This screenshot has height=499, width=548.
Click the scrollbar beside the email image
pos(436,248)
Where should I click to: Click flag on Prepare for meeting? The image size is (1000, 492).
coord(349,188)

◇ ◇ ◇ ◇

> [THE PROBLEM] Give each line of the records above again, unchanged.

> [RESPONSE AREA]
This screenshot has height=499, width=548.
Click the scrollbar beside the email image
pos(436,248)
Where should I click to: Click flag on Prepare for meeting? The image size is (1000, 492).
coord(349,188)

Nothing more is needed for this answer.